What you need to do |
Convert the records below into a JSON array with one string per line, omitting blank lines.

Available records |
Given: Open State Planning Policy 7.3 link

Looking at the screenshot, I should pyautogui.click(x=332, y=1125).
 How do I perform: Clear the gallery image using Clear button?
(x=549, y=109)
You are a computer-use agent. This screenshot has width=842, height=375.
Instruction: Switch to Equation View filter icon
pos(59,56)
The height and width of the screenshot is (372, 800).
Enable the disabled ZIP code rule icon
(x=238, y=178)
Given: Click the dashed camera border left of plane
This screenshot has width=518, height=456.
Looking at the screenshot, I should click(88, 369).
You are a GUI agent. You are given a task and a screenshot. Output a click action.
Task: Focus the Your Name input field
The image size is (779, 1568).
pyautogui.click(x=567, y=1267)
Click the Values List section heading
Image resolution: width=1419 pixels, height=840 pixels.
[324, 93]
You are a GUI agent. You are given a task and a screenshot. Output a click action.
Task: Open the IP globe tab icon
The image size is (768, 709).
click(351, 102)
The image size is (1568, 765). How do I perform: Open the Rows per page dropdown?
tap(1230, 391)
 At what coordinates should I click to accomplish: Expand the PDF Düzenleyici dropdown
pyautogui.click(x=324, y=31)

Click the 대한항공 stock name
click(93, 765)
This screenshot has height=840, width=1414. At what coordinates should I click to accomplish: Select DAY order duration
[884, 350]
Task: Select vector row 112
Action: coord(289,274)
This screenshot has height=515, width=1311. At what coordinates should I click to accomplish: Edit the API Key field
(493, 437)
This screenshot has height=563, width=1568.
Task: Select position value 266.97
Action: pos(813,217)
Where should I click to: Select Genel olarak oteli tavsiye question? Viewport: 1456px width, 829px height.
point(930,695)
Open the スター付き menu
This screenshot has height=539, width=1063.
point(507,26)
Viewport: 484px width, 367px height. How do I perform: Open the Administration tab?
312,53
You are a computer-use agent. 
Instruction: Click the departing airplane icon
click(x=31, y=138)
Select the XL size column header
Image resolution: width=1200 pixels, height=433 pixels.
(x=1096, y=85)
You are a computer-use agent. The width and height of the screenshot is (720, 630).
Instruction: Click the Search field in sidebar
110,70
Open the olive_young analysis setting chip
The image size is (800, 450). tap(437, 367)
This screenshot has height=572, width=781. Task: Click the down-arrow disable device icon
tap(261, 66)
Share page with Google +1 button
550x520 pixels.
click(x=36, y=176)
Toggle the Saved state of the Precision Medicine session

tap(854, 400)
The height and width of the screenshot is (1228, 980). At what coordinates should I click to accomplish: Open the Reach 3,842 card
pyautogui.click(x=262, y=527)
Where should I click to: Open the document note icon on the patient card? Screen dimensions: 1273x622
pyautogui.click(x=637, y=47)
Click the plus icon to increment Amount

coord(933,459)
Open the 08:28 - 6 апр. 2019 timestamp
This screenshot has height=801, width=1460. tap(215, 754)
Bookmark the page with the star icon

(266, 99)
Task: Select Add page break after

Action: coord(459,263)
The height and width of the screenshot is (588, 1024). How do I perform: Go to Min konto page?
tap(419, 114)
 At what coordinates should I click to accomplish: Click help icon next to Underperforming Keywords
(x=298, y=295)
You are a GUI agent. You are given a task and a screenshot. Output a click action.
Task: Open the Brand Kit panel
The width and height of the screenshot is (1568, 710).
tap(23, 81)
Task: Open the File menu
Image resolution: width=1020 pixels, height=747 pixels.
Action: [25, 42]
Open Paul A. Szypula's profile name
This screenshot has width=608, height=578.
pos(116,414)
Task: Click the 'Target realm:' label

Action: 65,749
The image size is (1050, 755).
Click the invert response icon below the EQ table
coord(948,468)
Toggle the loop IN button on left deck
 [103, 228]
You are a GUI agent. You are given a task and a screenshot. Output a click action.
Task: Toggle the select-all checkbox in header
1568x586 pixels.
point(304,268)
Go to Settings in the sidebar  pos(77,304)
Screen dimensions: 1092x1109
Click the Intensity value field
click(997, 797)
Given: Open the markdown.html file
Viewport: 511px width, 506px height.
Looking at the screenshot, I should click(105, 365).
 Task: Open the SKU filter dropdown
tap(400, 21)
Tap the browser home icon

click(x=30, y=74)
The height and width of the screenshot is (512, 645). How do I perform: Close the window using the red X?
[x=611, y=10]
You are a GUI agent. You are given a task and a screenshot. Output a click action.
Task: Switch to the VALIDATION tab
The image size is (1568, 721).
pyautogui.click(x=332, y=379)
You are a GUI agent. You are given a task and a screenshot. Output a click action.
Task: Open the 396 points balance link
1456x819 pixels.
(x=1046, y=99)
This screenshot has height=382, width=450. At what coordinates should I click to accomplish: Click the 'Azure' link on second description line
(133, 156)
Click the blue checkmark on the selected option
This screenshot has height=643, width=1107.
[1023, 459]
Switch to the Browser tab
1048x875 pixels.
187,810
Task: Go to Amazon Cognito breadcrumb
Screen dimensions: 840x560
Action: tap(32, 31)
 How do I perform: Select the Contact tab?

Complete response |
[
  "Given: Open State Planning Policy 7.3 link",
  "Looking at the screenshot, I should pyautogui.click(x=332, y=1125).",
  " How do I perform: Clear the gallery image using Clear button?",
  "(x=549, y=109)",
  "You are a computer-use agent. This screenshot has width=842, height=375.",
  "Instruction: Switch to Equation View filter icon",
  "pos(59,56)",
  "The height and width of the screenshot is (372, 800).",
  "Enable the disabled ZIP code rule icon",
  "(x=238, y=178)",
  "Given: Click the dashed camera border left of plane",
  "This screenshot has width=518, height=456.",
  "Looking at the screenshot, I should click(88, 369).",
  "You are a GUI agent. You are given a task and a screenshot. Output a click action.",
  "Task: Focus the Your Name input field",
  "The image size is (779, 1568).",
  "pyautogui.click(x=567, y=1267)",
  "Click the Values List section heading",
  "Image resolution: width=1419 pixels, height=840 pixels.",
  "[324, 93]",
  "You are a GUI agent. You are given a task and a screenshot. Output a click action.",
  "Task: Open the IP globe tab icon",
  "The image size is (768, 709).",
  "click(351, 102)",
  "The image size is (1568, 765). How do I perform: Open the Rows per page dropdown?",
  "tap(1230, 391)",
  " At what coordinates should I click to accomplish: Expand the PDF Düzenleyici dropdown",
  "pyautogui.click(x=324, y=31)",
  "Click the 대한항공 stock name",
  "click(93, 765)",
  "This screenshot has height=840, width=1414. At what coordinates should I click to accomplish: Select DAY order duration",
  "[884, 350]",
  "Task: Select vector row 112",
  "Action: coord(289,274)",
  "This screenshot has height=515, width=1311. At what coordinates should I click to accomplish: Edit the API Key field",
  "(493, 437)",
  "This screenshot has height=563, width=1568.",
  "Task: Select position value 266.97",
  "Action: pos(813,217)",
  "Where should I click to: Select Genel olarak oteli tavsiye question? Viewport: 1456px width, 829px height.",
  "point(930,695)",
  "Open the スター付き menu",
  "This screenshot has height=539, width=1063.",
  "point(507,26)",
  "Viewport: 484px width, 367px height. How do I perform: Open the Administration tab?",
  "312,53",
  "You are a computer-use agent. ",
  "Instruction: Click the departing airplane icon",
  "click(x=31, y=138)",
  "Select the XL size column header",
  "Image resolution: width=1200 pixels, height=433 pixels.",
  "(x=1096, y=85)",
  "You are a computer-use agent. The width and height of the screenshot is (720, 630).",
  "Instruction: Click the Search field in sidebar",
  "110,70",
  "Open the olive_young analysis setting chip",
  "The image size is (800, 450). tap(437, 367)",
  "This screenshot has height=572, width=781. Task: Click the down-arrow disable device icon",
  "tap(261, 66)",
  "Share page with Google +1 button",
  "550x520 pixels.",
  "click(x=36, y=176)",
  "Toggle the Saved state of the Precision Medicine session",
  "tap(854, 400)",
  "The height and width of the screenshot is (1228, 980). At what coordinates should I click to accomplish: Open the Reach 3,842 card",
  "pyautogui.click(x=262, y=527)",
  "Where should I click to: Open the document note icon on the patient card? Screen dimensions: 1273x622",
  "pyautogui.click(x=637, y=47)",
  "Click the plus icon to increment Amount",
  "coord(933,459)",
  "Open the 08:28 - 6 апр. 2019 timestamp",
  "This screenshot has height=801, width=1460. tap(215, 754)",
  "Bookmark the page with the star icon",
  "(266, 99)",
  "Task: Select Add page break after",
  "Action: coord(459,263)",
  "The height and width of the screenshot is (588, 1024). How do I perform: Go to Min konto page?",
  "tap(419, 114)",
  " At what coordinates should I click to accomplish: Click help icon next to Underperforming Keywords",
  "(x=298, y=295)",
  "You are a GUI agent. You are given a task and a screenshot. Output a click action.",
  "Task: Open the Brand Kit panel",
  "The width and height of the screenshot is (1568, 710).",
  "tap(23, 81)",
  "Task: Open the File menu",
  "Image resolution: width=1020 pixels, height=747 pixels.",
  "Action: [25, 42]",
  "Open Paul A. Szypula's profile name",
  "This screenshot has width=608, height=578.",
  "pos(116,414)",
  "Task: Click the 'Target realm:' label",
  "Action: 65,749",
  "The image size is (1050, 755).",
  "Click the invert response icon below the EQ table",
  "coord(948,468)",
  "Toggle the loop IN button on left deck",
  " [103, 228]",
  "You are a GUI agent. You are given a task and a screenshot. Output a click action.",
  "Task: Toggle the select-all checkbox in header",
  "1568x586 pixels.",
  "point(304,268)",
  "Go to Settings in the sidebar  pos(77,304)",
  "Screen dimensions: 1092x1109",
  "Click the Intensity value field",
  "click(997, 797)",
  "Given: Open the markdown.html file",
  "Viewport: 511px width, 506px height.",
  "Looking at the screenshot, I should click(105, 365).",
  " Task: Open the SKU filter dropdown",
  "tap(400, 21)",
  "Tap the browser home icon",
  "click(x=30, y=74)",
  "The height and width of the screenshot is (512, 645). How do I perform: Close the window using the red X?",
  "[x=611, y=10]",
  "You are a GUI agent. You are given a task and a screenshot. Output a click action.",
  "Task: Switch to the VALIDATION tab",
  "The image size is (1568, 721).",
  "pyautogui.click(x=332, y=379)",
  "You are a GUI agent. You are given a task and a screenshot. Output a click action.",
  "Task: Open the 396 points balance link",
  "1456x819 pixels.",
  "(x=1046, y=99)",
  "This screenshot has height=382, width=450. At what coordinates should I click to accomplish: Click the 'Azure' link on second description line",
  "(133, 156)",
  "Click the blue checkmark on the selected option",
  "This screenshot has height=643, width=1107.",
  "[1023, 459]",
  "Switch to the Browser tab",
  "1048x875 pixels.",
  "187,810",
  "Task: Go to Amazon Cognito breadcrumb",
  "Screen dimensions: 840x560",
  "Action: tap(32, 31)",
  " How do I perform: Select the Contact tab?"
]